Public-sector agreement will mean up to $2 million in new business to local company
Northwest Computer was recently awarded a contract worth up to $2 million by the state of Washington to provide the state with remanufactured toner cartridges for use in printers, copiers and fax machines over the next two years.
The Bellingham computer company will service customers buying products through Central Stores, an organization affiliated with the Department of General Administration, Office of State Procurement. Central Stores provides a variety of services, including purchasing, warehousing, distribution, Internet ordering, customer service, catalog production, computer services and training.
The organization’s customers include state agencies, school districts, cities and counties, and qualifying nonprofit organizations. Central Stores distributes about 2,000 different commodities from a 56,000-square-foot warehouse located in Tumwater and ships the bulk of these goods using its own fleet of trucks on a weekly basis to Eastern and Western Washington.
As part of the contract, Northwest Computer will offer pickup and delivery services of the cartridges for Central Stores, meaning it will collect and deliver cartridges to the organization, and Central Stores will then distribute those cartridges to customers.
The company will also participate in a joint marketing campaign with Central Stores to expand the remanufacturing program’s reach, an effort that includes providing personnel for a toll-free direct ordering line for Central Stores customers and a Web-based online order site.
Ethan D’Onofrio, vice president in charge of business development with Northwest Computer, said he was very pleased with the contract, which was signed May 15 and starts this month.

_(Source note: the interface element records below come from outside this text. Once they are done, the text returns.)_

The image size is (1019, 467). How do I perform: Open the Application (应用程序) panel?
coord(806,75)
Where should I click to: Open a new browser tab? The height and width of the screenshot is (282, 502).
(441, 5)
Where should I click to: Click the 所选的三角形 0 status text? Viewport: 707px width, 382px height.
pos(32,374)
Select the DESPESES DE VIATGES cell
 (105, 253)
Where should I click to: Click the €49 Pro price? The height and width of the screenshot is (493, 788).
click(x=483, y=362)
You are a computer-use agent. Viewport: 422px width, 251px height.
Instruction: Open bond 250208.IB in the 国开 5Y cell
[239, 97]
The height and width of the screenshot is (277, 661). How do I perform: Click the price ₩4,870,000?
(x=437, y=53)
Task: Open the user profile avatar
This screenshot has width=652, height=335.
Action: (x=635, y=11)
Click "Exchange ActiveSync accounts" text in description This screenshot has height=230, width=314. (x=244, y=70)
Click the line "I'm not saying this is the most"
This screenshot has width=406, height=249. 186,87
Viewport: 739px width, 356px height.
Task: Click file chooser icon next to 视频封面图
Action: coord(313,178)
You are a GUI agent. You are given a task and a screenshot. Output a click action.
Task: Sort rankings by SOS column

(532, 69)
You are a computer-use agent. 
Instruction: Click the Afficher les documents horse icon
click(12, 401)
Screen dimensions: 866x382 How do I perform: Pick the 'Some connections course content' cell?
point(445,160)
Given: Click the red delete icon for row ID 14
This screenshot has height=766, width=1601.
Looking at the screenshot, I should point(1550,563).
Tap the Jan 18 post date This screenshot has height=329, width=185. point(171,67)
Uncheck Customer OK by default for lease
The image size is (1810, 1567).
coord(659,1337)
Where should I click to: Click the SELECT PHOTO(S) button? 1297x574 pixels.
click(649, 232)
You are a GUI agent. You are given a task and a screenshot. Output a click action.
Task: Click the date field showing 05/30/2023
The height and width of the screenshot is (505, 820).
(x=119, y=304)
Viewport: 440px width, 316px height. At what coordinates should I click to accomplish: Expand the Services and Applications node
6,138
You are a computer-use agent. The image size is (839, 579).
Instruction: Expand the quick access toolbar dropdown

“We were able to show (the state) that we can build a cartridge for less money, but more importantly a much higher-quality cartridge,” D’Onofrio said. “We’ve had excellent success with them. And the good thing, of course, is that because it’s a recycled cartridge, it’s not going in a landfill, which is essentially what happens when people throw them out.”
Northwest Computer competed with nearly 300 other companies and individuals for the contract, including computer industry giants Office Depot, OfficeMax, Lexmark and Hewlett-Packard, D’Onofrio said.
The company has a remanufacturing facility at their Bellingham location on Cornwall that has been growing rapidly over the last couple of years, D’Onofrio said.
“The nice thing about this bid was that a huge portion of it was dependent upon what our remanufacturing process looks like,” he said. “There was a tremendous amount of legwork that had to be done on our part to describe what our quality control looks like, and what our remanufacturing looks like.”
“We have an extraordinarily strong remanufacturing department,” said Northwest Computer’s Shannon McGuire, who worked closely with the state on the contract. “To be contenders and to be awarded (the contract) was wonderful.”
According to the company Web site, by the end of 2005, Northwest Computer was selling more refurbished cartridges than name-brand cartridges. A major reason Northwest Computer decided to get into the remanufactured cartridge business was because the industry wasn’t strong, D’Onofrio said.
“Looking around, there wasn’t really a good option out there to buy good, reliable remanufactured cartridges,” D’Onofrio said. “We thought to ourselves, here’s a way to be green, do something good for the environment.”
The contract also shows that Northwest Computer can swim with the bigger fish in the pond, D’Onofrio said.
“Winning the state contract was kind of a validation that, yes, our process is in fact better than everybody else’s,” D’Onofrio said. “We can be competitive and get a good cartridge out."